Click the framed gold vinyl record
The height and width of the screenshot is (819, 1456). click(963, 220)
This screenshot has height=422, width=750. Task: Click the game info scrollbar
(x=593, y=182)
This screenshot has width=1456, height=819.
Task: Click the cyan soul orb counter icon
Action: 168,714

= = =

Reproduce every one of the lines above word for word, in the same order.

### OUTPUT FOR THIS TASK
Click the framed gold vinyl record
The height and width of the screenshot is (819, 1456). click(963, 220)
This screenshot has height=422, width=750. Task: Click the game info scrollbar
(x=593, y=182)
This screenshot has width=1456, height=819.
Task: Click the cyan soul orb counter icon
Action: 168,714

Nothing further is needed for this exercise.